▶ **УСЛОВИЕ ЗАДАНИЯ**
Скопируйте без изменений фрагмент текста о Зауре Козыреве от слов «Найти в Дзене» до слов «пациентом Лео Бокерии.» включительно.

Найти в Дзене

«Твой случай — это не один на миллион, это один на несколько миллиардов»

Заур Козырев — молодой кардиохирург. Он работает в Москве в Центре имени Бакулева. Желание стать врачом и научиться спасать человеческие сердца он загадал ещё в детстве, когда сам был пациентом Лео Бокерии.

15 лет назад маленький Заур пришёл на праздничную линейку в школу родного города Беслана. Следующие три дня мальчик, как и все его одноклассники, провёл в плену у террористов. Из школы его вынесли едва живым, с огромным осколком в сердце. То, что ребёнок смог выжить после такого ранения, — настоящее чудо. «Твой случай — это не один на миллион, это один на несколько миллиардов», — сказал Бокерия, когда пришёл навестить пациента после операции. Врач показал Зауру тот осколок, что ещё вчера был в сердце мальчика, а сейчас лежал на его ладони. Именно тогда Заур загадал: «Хочу быть таким же».

▶ **НАБОР ЗАПИСЕЙ**
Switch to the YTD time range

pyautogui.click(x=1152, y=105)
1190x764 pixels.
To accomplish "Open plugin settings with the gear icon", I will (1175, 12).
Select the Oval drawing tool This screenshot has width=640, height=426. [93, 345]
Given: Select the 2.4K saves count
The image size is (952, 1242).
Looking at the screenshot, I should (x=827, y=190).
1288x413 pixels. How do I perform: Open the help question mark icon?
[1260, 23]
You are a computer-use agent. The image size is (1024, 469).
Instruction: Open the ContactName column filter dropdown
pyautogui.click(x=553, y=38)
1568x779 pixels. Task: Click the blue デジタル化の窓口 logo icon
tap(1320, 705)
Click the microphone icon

▶ **ОЖИДАЕМЫЙ ОТВЕТ**
Найти в Дзене

«Твой случай — это не один на миллион, это один на несколько миллиардов»

Заур Козырев — молодой кардиохирург. Он работает в Москве в Центре имени Бакулева. Желание стать врачом и научиться спасать человеческие сердца он загадал ещё в детстве, когда сам был пациентом Лео Бокерии.